Written problem -> Reproduce the records from the beginning through the line containing "tap(285, 200)", substituting "Add to basket" for "Add to cart" and leaving everything else unchanged.

Supplied records ->
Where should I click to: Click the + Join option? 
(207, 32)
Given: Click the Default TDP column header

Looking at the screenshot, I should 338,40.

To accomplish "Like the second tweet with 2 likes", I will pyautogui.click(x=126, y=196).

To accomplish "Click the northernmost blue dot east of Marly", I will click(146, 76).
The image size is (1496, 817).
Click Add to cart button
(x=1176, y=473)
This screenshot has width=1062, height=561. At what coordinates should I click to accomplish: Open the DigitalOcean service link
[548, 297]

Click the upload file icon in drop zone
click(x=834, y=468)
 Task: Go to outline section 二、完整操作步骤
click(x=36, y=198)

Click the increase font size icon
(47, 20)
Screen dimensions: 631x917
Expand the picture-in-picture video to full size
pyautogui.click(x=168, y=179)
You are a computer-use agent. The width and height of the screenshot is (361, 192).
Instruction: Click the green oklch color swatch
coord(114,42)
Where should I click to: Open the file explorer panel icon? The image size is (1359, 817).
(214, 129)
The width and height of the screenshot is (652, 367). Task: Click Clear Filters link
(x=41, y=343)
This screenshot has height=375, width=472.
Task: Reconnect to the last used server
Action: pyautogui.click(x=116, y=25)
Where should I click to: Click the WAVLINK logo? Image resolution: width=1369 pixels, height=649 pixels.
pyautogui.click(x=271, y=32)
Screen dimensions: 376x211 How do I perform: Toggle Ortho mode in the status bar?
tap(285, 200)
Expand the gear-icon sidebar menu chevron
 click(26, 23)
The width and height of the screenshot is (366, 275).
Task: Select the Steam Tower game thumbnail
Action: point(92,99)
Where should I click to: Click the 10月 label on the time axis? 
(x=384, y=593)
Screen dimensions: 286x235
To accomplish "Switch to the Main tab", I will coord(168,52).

Answer to the task ->
Where should I click to: Click the + Join option? 
(207, 32)
Given: Click the Default TDP column header

Looking at the screenshot, I should 338,40.

To accomplish "Like the second tweet with 2 likes", I will pyautogui.click(x=126, y=196).

To accomplish "Click the northernmost blue dot east of Marly", I will click(146, 76).
The image size is (1496, 817).
Click Add to basket button
(x=1176, y=473)
This screenshot has width=1062, height=561. At what coordinates should I click to accomplish: Open the DigitalOcean service link
[548, 297]

Click the upload file icon in drop zone
click(x=834, y=468)
 Task: Go to outline section 二、完整操作步骤
click(x=36, y=198)

Click the increase font size icon
(47, 20)
Screen dimensions: 631x917
Expand the picture-in-picture video to full size
pyautogui.click(x=168, y=179)
You are a computer-use agent. The width and height of the screenshot is (361, 192).
Instruction: Click the green oklch color swatch
coord(114,42)
Where should I click to: Open the file explorer panel icon? The image size is (1359, 817).
(214, 129)
The width and height of the screenshot is (652, 367). Task: Click Clear Filters link
(x=41, y=343)
This screenshot has height=375, width=472.
Task: Reconnect to the last used server
Action: pyautogui.click(x=116, y=25)
Where should I click to: Click the WAVLINK logo? Image resolution: width=1369 pixels, height=649 pixels.
pyautogui.click(x=271, y=32)
Screen dimensions: 376x211 How do I perform: Toggle Ortho mode in the status bar?
tap(285, 200)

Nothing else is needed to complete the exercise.